Robert Wilson gives us some sneaky details about his next title….
I’m developing new ideas for my latest book at the moment. It’s going to be set in London and I’m looking forward to speaking English in my books, i.e. writing with no Spanish language/cultural filter as I’ve done these last seven years. I’ve been renting flats in places that I either haven’t seen for ages or have never been to before. Although I used to live in Clapham back in the 1980s I realise that most Londoners tread very well-worn paths. So I lived and drank south of the river, my sister was in Wandsworth, I worked in the West End and had friends and girlfriends who worked in Soho. My knowledge centred around the West, centre and South.
When The Ignorance of Blood was launched earlier this year I stayed in Hampstead, where I hadn’t been since I’d had a girlfriend at the Royal Free Hospital in 1982. It’s changed, but not as much as I’d expected. The dominant language in the street was French. My wife heard kids at school-chucking-out time speaking Franglais and the mothers were all French. I had my hair cut by a French woman and asked her what it was all about. She hadn’t noticed the phenomenon and was mystified by my question. She could only think, after a while, that it was because Hampstead ‘was very beautiful and felt cheap to Parisians’, which earned a single raised eyebrow from me. The Hampstead estate agencies looked more like ad agencies with highly designed, colourful interiors, replete with fainting couches for English people who couldn’t quite believe the asking prices. It was amazing to see the Heath again: that vast piece of real countryside, rather than park, in the middle of the city. We went up Parliament Hill for a view of the metropolis as the sun was setting on a cold day. One side of No.1, Canada Square out east in the Docklands, was glistening like a gold ingot. It was good to have a pint of Benskins at the Holly Bush tavern, which maintains its panelled interior and those Victorian wood and glass dividers that so many pubs have torn out in favour of open plan and more custom.

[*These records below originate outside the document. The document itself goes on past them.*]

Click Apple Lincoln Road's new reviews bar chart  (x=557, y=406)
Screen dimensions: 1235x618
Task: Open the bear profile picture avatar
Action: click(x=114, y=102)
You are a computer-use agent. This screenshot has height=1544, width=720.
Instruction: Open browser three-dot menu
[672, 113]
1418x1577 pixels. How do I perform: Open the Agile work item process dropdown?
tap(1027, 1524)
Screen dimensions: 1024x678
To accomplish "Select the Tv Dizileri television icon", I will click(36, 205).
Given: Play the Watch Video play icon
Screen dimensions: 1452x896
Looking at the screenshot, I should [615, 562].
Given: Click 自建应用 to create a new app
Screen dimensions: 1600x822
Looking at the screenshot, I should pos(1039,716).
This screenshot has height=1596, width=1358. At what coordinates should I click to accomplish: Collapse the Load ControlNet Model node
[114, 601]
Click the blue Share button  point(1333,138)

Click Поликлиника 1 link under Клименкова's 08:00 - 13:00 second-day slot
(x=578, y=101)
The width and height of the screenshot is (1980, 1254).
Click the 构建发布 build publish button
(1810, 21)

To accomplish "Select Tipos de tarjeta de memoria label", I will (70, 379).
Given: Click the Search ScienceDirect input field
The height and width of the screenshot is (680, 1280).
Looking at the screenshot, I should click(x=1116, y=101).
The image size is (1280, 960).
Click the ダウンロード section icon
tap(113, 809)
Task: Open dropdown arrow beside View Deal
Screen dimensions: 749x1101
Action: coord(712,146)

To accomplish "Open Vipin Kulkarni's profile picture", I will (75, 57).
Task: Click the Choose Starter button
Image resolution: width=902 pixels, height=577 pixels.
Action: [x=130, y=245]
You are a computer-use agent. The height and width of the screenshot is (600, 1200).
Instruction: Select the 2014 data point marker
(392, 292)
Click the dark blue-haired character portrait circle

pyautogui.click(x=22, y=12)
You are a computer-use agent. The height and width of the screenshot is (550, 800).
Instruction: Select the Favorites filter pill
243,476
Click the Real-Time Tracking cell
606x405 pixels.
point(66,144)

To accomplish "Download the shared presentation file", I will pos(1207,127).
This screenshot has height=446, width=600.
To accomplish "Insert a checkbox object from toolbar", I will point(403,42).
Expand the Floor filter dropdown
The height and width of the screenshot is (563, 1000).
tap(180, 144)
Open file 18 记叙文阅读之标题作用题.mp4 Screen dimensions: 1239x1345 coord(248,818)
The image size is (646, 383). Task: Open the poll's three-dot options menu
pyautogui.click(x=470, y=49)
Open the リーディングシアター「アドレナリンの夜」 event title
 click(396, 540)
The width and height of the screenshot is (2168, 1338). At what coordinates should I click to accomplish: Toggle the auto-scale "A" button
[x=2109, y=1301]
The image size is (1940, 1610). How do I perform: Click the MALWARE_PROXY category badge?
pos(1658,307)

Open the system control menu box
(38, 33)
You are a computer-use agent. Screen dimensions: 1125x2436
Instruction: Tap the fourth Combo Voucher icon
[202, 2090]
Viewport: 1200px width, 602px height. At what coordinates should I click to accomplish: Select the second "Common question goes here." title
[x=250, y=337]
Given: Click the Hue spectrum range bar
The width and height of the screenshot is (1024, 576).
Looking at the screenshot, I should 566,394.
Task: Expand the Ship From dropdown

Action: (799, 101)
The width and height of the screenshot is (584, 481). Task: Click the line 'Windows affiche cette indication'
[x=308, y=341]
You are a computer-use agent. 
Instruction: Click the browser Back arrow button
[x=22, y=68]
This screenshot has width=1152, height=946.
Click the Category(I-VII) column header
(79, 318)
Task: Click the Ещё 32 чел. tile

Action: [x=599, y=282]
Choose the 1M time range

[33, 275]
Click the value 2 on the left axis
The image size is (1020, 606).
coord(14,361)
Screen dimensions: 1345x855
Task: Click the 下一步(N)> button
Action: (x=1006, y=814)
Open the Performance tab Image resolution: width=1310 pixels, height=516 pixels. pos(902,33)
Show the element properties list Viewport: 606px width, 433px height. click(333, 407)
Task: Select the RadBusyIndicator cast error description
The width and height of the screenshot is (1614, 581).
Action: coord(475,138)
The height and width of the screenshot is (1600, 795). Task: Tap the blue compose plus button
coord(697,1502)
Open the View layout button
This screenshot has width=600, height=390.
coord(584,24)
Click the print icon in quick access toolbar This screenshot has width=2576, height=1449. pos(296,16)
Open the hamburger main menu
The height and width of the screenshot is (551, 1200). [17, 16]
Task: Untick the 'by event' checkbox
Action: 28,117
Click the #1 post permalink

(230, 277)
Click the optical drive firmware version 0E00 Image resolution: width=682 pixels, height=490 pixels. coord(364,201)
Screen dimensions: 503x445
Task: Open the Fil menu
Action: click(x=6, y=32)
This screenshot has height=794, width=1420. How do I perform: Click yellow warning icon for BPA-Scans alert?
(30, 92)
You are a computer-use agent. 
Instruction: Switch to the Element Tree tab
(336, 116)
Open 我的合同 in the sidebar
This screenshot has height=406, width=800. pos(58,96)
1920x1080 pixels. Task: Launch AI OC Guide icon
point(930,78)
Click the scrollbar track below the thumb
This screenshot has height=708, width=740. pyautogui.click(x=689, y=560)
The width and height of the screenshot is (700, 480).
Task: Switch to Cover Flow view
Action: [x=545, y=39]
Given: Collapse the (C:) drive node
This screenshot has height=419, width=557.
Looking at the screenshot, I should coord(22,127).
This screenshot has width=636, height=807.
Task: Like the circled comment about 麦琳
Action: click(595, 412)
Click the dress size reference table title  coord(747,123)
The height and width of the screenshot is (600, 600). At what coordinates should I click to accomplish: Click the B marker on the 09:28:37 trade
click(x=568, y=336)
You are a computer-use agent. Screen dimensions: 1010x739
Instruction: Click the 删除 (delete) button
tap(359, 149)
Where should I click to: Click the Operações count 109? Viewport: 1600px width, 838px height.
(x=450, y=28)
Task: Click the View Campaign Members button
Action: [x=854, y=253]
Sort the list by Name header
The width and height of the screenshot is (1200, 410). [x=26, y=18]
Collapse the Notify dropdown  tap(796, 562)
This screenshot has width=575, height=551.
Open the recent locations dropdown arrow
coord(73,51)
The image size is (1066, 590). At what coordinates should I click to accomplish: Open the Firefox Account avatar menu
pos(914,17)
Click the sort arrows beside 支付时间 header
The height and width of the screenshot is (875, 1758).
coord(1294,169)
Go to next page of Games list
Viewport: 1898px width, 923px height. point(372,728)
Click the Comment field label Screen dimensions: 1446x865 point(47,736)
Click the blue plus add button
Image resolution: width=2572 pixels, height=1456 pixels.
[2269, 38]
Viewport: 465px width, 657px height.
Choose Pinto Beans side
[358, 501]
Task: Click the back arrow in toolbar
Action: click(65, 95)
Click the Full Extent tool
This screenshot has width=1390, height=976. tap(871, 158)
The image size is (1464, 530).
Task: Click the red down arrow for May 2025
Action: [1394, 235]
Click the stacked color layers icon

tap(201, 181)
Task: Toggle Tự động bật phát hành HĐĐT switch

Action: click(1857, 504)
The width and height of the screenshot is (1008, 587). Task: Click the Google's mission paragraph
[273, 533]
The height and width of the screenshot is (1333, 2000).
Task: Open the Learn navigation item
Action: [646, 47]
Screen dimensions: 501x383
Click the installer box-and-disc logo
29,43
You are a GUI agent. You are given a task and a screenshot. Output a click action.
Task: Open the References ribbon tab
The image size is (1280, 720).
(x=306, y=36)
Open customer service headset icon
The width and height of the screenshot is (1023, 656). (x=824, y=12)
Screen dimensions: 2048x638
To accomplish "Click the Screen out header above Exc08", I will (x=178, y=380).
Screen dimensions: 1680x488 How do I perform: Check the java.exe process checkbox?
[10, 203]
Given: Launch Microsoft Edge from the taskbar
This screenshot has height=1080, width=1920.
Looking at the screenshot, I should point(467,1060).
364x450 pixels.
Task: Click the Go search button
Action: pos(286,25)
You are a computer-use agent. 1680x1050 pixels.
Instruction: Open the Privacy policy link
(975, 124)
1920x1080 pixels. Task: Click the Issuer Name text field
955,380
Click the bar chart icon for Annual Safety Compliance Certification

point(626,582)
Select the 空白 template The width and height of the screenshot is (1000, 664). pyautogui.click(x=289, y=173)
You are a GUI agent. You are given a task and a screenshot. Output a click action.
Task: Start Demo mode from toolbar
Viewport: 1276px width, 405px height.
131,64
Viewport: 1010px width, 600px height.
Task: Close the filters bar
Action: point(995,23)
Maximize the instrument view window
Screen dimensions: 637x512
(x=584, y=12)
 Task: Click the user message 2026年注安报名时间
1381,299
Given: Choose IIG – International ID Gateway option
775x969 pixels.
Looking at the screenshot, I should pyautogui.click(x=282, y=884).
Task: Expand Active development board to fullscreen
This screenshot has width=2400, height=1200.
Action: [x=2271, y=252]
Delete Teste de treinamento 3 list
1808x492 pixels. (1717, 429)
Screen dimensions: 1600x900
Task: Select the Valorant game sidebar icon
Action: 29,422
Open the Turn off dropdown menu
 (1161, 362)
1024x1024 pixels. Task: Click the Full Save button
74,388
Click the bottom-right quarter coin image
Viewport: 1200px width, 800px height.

I’d never been to Highgate Cemetery and we did the tour through the ivy strewn grave stones and mausoleums, imagining black-plumed horses pulling up with coffins and a funeral procession for Thomas Sayers, a famous prizefighter, whose cortege stretched all the way back into the City. The finest aspect of his grave is that very English thing: the man’s dog. I signed books in the new St Pancras Station and was blown away, as the Victorians must have been, by that vast, arched, glass and steel roof. The new Westfield shopping centre was on my itinerary and, having had my spirit broken by many a lightless concentration of retail therapy, I was surprised. There was sunlight, space and calm, which I suppose meant that people didn’t have any money to spend.